Harvest statistics for beluga whales in Nunavik, 1974–2004

By Véronique Lesage and D. William Doidge

Abstract

The Nunavik communities have traditionally harvested beluga along the eastern Hudson Bay, Hudson Strait and Ungava Bay coasts of northern Quebec. Harvest statistics have been monitored over the last 30 years. A first report in 2001 summarized and qualified the information collected since 1974 (Lesage et al. 2001). The current report provides an update of this information for the period 2001–2004. A general decline in annual harvests was observed between the periods preceding and following quota introduction in 1986 after which, total harvests were less variable between years. Annual harvests were relatively similar over the last three years (2002–2004) at 168 to 216 beluga per year, but peaked at 395 beluga in 2001, a level last attained in 1980. Compliance with management measures improved during the period 2001–2004, and especially during 2002–2004, as indicated by a greater transmission of information through weekly reports, and participation in the sampling program, and by a general reduction in the total harvest in all regions of the Nunavik. In spite of these improvements, regional allocations were exceeded almost each year and in each region. Hudson Strait historically supported the largest harvests, and continued to do so during 2001–2004, with 60–84% of the allocations and 58–84% of the total annual harvest by Nunavik communities. One noticeable change during the period 2001–2004 in comparison with previous years was the increase in the number of communities harvesting in Hudson Strait.
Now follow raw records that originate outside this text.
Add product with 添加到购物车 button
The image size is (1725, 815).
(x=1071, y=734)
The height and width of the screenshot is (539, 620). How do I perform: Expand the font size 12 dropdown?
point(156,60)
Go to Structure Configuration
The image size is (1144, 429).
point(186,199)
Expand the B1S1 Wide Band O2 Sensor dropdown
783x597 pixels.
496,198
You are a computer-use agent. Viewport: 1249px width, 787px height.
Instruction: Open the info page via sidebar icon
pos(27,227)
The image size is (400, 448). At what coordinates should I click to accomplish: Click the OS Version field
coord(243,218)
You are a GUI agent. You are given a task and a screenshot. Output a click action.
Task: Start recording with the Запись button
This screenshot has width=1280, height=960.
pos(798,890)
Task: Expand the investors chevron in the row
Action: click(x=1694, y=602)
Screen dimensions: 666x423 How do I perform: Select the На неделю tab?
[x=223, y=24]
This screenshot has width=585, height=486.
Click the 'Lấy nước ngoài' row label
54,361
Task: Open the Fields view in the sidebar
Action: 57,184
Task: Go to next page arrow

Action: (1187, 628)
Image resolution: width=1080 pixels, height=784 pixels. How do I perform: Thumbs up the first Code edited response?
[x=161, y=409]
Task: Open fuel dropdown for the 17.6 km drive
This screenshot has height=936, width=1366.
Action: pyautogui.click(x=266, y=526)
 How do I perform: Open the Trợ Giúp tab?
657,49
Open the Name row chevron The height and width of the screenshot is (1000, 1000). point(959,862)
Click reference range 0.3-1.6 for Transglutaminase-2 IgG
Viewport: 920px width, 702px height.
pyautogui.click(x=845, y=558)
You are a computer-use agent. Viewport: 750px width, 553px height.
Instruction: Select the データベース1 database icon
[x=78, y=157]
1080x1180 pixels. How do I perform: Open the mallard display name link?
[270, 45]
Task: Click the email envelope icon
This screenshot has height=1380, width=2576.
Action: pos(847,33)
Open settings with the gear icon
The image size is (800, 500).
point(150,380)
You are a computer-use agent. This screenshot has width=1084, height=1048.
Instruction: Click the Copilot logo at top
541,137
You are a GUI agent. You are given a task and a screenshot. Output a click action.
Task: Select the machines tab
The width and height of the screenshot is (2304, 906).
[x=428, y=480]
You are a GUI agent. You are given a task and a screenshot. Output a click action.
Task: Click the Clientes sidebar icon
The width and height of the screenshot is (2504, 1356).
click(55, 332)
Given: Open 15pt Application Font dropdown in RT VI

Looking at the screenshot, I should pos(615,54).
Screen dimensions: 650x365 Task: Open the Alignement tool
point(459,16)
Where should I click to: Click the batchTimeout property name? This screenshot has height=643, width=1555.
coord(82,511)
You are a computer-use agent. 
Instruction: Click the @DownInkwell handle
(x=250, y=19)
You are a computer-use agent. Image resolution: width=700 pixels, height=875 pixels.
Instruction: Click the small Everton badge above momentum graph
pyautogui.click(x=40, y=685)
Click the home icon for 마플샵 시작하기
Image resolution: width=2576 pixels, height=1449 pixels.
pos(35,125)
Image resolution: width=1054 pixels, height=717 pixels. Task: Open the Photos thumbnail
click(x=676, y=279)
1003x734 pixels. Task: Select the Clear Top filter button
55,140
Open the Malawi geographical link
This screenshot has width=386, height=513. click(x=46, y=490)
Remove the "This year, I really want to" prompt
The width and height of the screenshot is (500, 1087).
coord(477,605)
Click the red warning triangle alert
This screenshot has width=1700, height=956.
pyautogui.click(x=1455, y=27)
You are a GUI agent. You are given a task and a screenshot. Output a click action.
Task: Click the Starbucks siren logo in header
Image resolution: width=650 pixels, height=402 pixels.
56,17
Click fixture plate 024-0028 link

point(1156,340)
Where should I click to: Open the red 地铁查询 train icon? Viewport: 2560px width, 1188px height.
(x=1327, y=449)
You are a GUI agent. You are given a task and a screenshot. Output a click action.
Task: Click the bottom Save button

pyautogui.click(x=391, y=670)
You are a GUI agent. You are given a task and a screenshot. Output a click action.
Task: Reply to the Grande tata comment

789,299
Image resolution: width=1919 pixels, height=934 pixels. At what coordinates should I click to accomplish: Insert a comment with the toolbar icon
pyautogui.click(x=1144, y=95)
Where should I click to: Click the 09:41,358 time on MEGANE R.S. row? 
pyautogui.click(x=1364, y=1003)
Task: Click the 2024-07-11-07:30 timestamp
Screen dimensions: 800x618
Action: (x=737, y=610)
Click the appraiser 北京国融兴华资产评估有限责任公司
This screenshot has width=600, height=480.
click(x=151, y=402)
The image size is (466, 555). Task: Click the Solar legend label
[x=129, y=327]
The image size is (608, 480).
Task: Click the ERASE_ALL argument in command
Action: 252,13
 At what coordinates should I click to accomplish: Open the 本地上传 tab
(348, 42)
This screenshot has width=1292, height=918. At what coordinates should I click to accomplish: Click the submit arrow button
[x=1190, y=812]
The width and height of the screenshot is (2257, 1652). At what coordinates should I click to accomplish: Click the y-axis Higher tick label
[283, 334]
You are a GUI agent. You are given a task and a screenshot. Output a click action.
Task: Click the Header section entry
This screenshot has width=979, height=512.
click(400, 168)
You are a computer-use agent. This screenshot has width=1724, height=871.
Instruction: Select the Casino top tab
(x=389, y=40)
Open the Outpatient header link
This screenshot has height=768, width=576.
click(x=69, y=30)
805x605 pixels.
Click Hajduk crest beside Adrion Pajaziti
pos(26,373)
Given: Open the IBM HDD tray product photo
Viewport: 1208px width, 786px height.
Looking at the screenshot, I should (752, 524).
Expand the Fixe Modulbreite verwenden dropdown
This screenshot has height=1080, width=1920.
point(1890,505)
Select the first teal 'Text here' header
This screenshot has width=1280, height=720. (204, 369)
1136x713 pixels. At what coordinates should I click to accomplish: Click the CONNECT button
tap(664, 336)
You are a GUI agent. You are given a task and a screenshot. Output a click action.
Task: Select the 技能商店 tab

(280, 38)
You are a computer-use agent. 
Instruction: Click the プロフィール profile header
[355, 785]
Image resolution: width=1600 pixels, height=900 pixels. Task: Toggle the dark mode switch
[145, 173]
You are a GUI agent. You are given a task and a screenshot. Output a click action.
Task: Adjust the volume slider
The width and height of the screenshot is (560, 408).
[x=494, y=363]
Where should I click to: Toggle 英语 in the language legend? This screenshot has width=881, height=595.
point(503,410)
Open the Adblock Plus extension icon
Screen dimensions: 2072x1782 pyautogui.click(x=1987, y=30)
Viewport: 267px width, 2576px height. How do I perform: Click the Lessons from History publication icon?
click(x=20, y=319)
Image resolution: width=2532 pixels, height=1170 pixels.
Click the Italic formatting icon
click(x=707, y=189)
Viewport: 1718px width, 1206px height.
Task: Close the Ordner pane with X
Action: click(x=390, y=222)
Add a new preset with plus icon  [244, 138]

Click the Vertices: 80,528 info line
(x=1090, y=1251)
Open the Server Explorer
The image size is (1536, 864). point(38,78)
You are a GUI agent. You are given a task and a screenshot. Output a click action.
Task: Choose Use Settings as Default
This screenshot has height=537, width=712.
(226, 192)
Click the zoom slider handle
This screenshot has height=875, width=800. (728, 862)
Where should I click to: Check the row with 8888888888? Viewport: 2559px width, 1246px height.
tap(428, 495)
Although white beluga dominated the harvest, with 58% of the total catches, grey beluga, including dark grey animals, represented 42% of the catches during 2001–2004. The sex composition of the harvest indicates that females were generally killed as often as, or more often than males, both when considering genders independently of their colour, or when considering either white or grey beluga independently. The harvest during 1993–2004 also comprised a larger proportion of younger individuals than the harvest from the mid-1980s, resulting in a distribution with a median age of 9.5 yrs, compared with 13.0 yrs in the 1980s. This tendency to harvest younger individuals was also observed in the harvests of eastern Hudson Bay (median age = 8.5 yrs) and Hudson Strait (median age = 9.5 yrs.